Jacob is also relentlessly upbeat – even after losing his seat. ‘Change is always quite exciting. One just carries on.’ He rarely loses his temper and never cries. ‘Why would I?’ he asks. ‘I’ve never   thought that displays of emotion are terribly helpful. I’m not in favour of people wearing their hearts on their sleeves.

‘I think self-control is important. It’s what made Britain a great nation.’

‘Jacob doesn’t really do emotional,’ says Helena.

They first met when she was one and he was nine. ‘He didn’t remember me – outrageous!’

Then again – at a launch party for a campaign for a referendum on the constitution where, as she puts it ‘he may or may not have been sitting in a corner fiddling with his cuff links’.

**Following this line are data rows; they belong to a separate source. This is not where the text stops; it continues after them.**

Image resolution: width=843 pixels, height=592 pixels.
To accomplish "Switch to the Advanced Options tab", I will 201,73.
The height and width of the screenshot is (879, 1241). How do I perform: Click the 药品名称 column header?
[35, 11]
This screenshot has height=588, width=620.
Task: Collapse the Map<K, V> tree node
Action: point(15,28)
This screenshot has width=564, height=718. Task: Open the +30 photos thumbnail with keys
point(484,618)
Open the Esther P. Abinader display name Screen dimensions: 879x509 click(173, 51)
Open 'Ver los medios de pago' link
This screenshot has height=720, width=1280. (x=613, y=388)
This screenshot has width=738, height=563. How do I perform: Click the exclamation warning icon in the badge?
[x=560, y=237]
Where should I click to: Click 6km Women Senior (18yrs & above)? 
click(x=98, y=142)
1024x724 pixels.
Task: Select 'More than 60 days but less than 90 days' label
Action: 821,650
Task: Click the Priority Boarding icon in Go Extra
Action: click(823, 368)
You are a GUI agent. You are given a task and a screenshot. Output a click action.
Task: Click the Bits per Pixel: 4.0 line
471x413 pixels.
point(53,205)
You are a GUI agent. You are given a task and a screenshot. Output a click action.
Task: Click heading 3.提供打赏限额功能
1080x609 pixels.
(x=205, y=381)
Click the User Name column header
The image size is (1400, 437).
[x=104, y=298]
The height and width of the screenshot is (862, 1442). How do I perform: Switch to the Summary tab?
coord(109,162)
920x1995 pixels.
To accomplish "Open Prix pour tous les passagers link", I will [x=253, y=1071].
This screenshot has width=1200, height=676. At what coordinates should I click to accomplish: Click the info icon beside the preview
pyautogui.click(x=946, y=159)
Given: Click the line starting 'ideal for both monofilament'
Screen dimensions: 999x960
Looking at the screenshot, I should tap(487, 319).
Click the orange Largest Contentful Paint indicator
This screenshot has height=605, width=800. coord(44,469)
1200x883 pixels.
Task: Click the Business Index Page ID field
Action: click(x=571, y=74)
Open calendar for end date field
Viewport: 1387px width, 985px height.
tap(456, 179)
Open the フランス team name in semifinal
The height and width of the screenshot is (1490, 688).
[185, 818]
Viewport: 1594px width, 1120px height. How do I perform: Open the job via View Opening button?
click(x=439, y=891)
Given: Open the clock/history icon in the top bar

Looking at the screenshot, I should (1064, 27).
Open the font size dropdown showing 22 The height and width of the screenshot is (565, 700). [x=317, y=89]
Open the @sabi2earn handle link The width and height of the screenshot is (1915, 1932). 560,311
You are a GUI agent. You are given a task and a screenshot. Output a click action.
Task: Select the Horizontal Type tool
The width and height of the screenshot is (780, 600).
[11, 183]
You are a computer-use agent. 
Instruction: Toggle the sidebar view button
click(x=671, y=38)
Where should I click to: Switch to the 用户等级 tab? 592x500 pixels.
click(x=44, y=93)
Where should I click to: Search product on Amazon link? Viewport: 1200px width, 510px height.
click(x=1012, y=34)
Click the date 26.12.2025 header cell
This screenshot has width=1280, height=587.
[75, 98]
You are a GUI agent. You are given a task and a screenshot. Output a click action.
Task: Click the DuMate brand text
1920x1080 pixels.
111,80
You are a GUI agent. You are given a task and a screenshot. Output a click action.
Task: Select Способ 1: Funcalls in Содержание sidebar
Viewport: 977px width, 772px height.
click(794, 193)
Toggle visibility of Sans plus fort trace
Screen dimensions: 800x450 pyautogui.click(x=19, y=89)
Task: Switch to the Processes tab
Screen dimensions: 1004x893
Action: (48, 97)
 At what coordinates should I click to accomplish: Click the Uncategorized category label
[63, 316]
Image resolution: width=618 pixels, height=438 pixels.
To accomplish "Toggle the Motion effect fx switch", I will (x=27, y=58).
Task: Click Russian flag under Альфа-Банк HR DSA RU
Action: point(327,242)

And, when introduced, launched into an astonishingly long and detailed monologue about her forefather, Thomas Wentworth, 1st Earl of Stafford.

‘Had he lived, the Civil War could have gone the other way,’ he says today, still excited.

At the time, she was seeing someone else. But they got together a year later – ‘he always intrigued me’ – despite having few common interests.

‘I like skiing and shooting and hiking and hunting and he just likes to be sitting by the fire in the library with a book,’ she says.

But they did both want a huge family – he wanted 12, her maximum was six.

‘Six was only fair because she does all the work,’ he says. ‘And you’re a hopelessly soft touch! You’re a Leftie Liberal wet wipe when it comes to the children!’ she cries. ‘Am I allowed to say that? Probably not!’

Does she care? Of course not.

But anyway, back to the programme where some things remain sacrosanct – including the contents of Jacob’s wardrobe. Though today he tells me that it contains only suits, black tie, white tie, morning dress and some very smart pyjamas.

So no chinos. No leisure or sportswear – ‘I don’t play sport!’ And absolutely no T-shirts.

Not even to wear in bed?

This time it is Helena who looks appalled. ‘Eugh! I wouldn’t get into it if he did. Who wants to see Jacob in a T-shirt?’

While their ‘Moggumentary’ is unlikely to make Jacob seem any more in touch with the electorate, I suppose that really doesn’t matter anymore.

But it is impossible to spend any time with the Rees-Moggs and not warm to them, so my bet is that the series will be a huge success, with more to come.

‘I did notice a clause about the possibility of a second series,’ he admits. Although perhaps next time, with a little bit more of Helena, Sean and Mary, and a teeny bit less of Jacob.

And – who knows – maybe even a Rees-Mogg Christmas Special – with goose, turkey, even more mashed potato and a lot of port-fuelled games of charades.

Though it won’t be black tie, because, as Jacob points out – it’s lunch, not dinner and that simply wouldn’t be right.